## EXERCISE REQUIREMENTS:
Carry on the essay about craft in healing writing workshops, starting after its final sentence.

## TEXT SECTION:
________
How important is it to focus on craft when we conduct a healing writing workshop?

As artists in healthcare, I think many of us get to this to question. We, ourselves, are constantly striving to refine our own work, but the aim of facilitating a healing writing workshop is not to create artists, but to create an opportunity for healing. So what is the role of crafting, of refining style and mastering elements of good writing, in the healing writing workshop?

Belleruth Naparstek, in her book, Invisible Heroes:Survivors of Trauma and how they Heal, states “those who wind up finding something useful to do in the midst of a traumatic event, who can take charge and effect some measure of improved outcome, usually wind up without symptoms of trauma or with feewer or lighter symptoms, than those who are frozen in hopelessness.” She goes on to say that through this doing, traumatized persons experience “the joyous self-love that comes from accomplishment.”

Writing something as small as a fable, or a short poem may seem insignificant compared to the overwhelming task of fighting cancer, but that small text represents an act of self-agency, a defiant rejection of hopelessness. To create out of the self, when the sense of self and its symbolic order has been fragmented, is often an opportunity not to be restored to a former wholeness, but to find a different wholeness, one which acknowledges loss, but is not devastated by it.
________
## ENTRIES SUPPLIED:
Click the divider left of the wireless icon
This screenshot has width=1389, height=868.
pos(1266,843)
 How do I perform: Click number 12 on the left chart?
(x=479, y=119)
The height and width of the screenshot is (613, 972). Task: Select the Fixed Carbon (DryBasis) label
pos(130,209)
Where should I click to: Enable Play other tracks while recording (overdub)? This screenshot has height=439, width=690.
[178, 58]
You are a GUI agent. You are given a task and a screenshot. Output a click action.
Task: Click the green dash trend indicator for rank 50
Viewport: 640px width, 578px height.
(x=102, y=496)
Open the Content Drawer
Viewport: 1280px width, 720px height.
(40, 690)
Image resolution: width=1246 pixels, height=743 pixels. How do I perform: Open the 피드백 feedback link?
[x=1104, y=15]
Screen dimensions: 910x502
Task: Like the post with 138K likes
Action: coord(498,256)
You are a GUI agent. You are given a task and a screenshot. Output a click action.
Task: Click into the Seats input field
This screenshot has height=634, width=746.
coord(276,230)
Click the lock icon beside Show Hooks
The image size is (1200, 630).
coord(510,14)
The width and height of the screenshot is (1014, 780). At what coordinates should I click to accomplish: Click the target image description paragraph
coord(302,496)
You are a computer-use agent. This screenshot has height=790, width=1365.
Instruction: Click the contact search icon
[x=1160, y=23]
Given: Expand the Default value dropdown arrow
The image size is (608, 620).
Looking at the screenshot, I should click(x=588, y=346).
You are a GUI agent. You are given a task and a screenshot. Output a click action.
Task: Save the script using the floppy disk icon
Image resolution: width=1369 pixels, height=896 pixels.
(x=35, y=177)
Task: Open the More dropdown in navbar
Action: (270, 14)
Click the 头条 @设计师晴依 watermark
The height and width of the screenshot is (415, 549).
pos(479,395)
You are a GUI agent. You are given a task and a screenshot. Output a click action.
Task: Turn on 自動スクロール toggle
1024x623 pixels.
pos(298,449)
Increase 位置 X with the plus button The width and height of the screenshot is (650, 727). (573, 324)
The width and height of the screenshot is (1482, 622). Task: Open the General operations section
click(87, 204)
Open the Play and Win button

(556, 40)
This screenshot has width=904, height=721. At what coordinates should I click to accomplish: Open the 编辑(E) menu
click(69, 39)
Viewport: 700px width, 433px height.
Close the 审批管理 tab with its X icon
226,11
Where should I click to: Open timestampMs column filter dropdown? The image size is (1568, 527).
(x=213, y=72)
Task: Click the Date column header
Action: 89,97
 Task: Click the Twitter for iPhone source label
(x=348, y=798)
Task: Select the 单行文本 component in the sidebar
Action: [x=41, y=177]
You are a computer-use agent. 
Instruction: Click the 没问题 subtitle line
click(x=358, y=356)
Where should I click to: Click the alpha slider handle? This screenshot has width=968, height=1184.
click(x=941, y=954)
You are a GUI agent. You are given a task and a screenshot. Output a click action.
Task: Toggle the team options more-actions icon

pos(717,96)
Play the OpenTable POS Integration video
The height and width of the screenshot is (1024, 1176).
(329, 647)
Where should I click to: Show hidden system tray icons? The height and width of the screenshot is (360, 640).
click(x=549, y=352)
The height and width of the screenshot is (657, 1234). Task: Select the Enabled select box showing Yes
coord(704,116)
________
## ANSWER TO THIS TASK:
So, what does all this have to do with craft? According to Mark Robinson, a British researcher and teacher, a lot. Crafting that text, that artifact, seems to be an inherently important part of the process of healing. He states: “To sum up, there were strong indications that writers of all kinds felt thy gained psychological benefits from their writing practice. Only in a few cases was this separate from the normal literary writing and redrafting process necessary for good writing of any genre, form or school. An interest in quality, in producing a text which was more than instant or an outpouring but in some way crafted, was clearly integral to the process of writing enhancing  well-being.”

Many professional writers became writers first driven by a need to find healing, or stumbled upon writing as a way to experience the “joyous self-love that comes from accomplishment.” Through that experience, we took up the discipline of the craft, seeking to increase mastery as well as joy. I think it is not so very different for patient-writers. Although they may have various degrees of committment to their writing, for most of them, learning to craft their texts with as much skill as possible is an important aspect of their healing.